§ SEITENAUSZUG:
Das Großherzogtum Luxemburg ist für viele Dinge bekannt: seine gute Küche etwa, die deutsche Deftigkeit mit französischer Raffinesse vereint. Oder seine gleichnamige Hauptstadt, wo der Europäische Gerichtshof und weitere EU-Verwaltungsstellen residieren. Doch für Größenrekorde ist einer der kleinsten Flächenstaaten der Welt nicht bekannt. Dabei gibt es auch hier Großes zu bestaunen: Shell hat den Umbau an der weltgrößten Tankstelle abgeschlossen und sie feierlich wiedereröffnet.
Als größte Tankstelle der Welt hatte Shell die Station bereits im vergangenen Jahr bezeichnet. Damals hatte die MÖG mitgeteilt, die Lizenz für den Betrieb der Station für weitere zehn Jahre bekommen zu haben, die Shell seit mehr als 30 Jahren durchgehend betreibt. Das Attribut „weltgrößte“ bezog die MÖG nicht auf das 60.000 Quadratmeter große Areal und auch nicht auf die 51 Zapfpunkte für Pkw und Lkw. Gemeint war der Kraftstoffabsatz pro Jahr, der mit 300 Millionen Litern so hoch ist, wie an keiner anderen Station auf dem Erdball. Nun aber, nachdem Shell die Tankstelle zweieinhalb Monate lang modernisiert hat, könnte dieser Gigantismus eine neue Dimension annehmen. Durch ein neues Betankungssystem, das die Standzeiten für Lkw deutlich verkürzt, und ein verbessertes Serviceangebot im runderneuerten Hauptgebäude könnten noch mehr Kunden noch mehr Kraftstoff in Berchem tanken.
Berchem, so heißt das benachbarte Dorf, in dem rund 900 Menschen leben, und das zur Gemeinde Roeser gehört. Dessen Bürgermeister zählte ebenfalls zu den rund 200 Gästen, die Shell zur Wiederer- öffnungsfeier im Juni eingeladen hatte. Wenig überraschend fand Tom Jungen viele lobende Worte für das Tankstellenprojekt, etwa dass ein Projekt für das normalerweise sieben Monate veranschlagt werden, in gerade einmal zweieinhalb abgeschlossen wurde. Still und leise erlaubte er sich dann aber doch diesen einen Kritikpunkt: Man wäre schon froh, wenn durch höhere Steuern etwas mehr von dem Kuchen der Gemeinde zukäme und nicht ein gar so großes Stück der Mineralölgesellschaft bliebe.

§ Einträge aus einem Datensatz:
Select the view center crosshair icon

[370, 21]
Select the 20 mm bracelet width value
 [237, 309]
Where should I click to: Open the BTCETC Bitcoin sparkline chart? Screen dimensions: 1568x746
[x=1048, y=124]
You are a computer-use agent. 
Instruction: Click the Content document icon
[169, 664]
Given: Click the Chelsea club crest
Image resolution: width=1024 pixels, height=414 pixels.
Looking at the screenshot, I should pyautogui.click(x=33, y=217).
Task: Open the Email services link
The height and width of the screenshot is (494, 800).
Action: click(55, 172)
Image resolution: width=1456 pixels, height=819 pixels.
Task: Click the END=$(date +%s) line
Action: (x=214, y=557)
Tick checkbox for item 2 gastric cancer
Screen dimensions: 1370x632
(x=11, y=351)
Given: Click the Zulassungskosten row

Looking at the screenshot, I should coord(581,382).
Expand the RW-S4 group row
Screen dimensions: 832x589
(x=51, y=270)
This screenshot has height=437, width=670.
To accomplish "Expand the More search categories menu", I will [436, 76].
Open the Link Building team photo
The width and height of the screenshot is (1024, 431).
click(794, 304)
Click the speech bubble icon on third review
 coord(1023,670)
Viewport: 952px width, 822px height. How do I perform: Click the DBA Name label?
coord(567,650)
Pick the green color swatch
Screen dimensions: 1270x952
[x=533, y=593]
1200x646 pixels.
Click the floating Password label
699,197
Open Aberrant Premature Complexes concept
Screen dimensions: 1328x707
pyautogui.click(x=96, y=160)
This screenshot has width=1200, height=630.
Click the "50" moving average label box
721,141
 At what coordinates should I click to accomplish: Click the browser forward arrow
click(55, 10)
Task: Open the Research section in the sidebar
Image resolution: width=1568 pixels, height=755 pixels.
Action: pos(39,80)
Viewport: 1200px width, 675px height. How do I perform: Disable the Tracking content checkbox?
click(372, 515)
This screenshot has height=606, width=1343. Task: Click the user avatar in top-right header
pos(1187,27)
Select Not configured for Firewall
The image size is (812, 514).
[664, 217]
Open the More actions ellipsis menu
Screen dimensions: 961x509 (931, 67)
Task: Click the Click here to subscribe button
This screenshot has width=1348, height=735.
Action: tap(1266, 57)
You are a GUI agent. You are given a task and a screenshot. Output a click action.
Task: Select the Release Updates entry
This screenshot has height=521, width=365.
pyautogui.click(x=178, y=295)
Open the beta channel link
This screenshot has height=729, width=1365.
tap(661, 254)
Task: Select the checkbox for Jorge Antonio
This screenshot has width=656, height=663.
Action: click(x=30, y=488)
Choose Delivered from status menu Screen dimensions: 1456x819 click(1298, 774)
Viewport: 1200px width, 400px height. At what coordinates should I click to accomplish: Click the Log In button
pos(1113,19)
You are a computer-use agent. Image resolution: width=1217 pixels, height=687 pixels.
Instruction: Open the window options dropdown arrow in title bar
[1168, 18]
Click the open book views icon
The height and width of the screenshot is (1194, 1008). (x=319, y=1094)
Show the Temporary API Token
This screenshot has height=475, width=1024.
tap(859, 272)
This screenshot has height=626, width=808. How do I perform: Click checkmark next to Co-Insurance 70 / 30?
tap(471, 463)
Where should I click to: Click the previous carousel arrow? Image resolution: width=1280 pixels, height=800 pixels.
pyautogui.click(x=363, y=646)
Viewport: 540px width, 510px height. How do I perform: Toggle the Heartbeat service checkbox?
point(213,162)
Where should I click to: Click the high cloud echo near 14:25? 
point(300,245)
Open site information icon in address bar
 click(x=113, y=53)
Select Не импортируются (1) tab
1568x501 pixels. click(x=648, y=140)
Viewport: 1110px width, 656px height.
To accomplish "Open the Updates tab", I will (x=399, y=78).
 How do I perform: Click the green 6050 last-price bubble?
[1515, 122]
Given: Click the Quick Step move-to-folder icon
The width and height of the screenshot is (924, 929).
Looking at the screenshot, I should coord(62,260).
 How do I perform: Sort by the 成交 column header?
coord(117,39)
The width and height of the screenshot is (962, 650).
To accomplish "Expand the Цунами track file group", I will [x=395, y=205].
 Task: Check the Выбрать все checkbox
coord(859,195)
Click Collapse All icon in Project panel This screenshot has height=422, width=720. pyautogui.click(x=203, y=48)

§ ARBEITSAUFTRAG: Nennen Sie sämtliche Ortsnamen, die im Seitenauszug über die Shell-Tankstelle vorkommen. Die Auflistung spielt hierfür keine Rolle.

§ LÖSUNG: Luxemburg (als Großherzogtum und als gleichnamige Hauptstadt), Berchem und Roeser.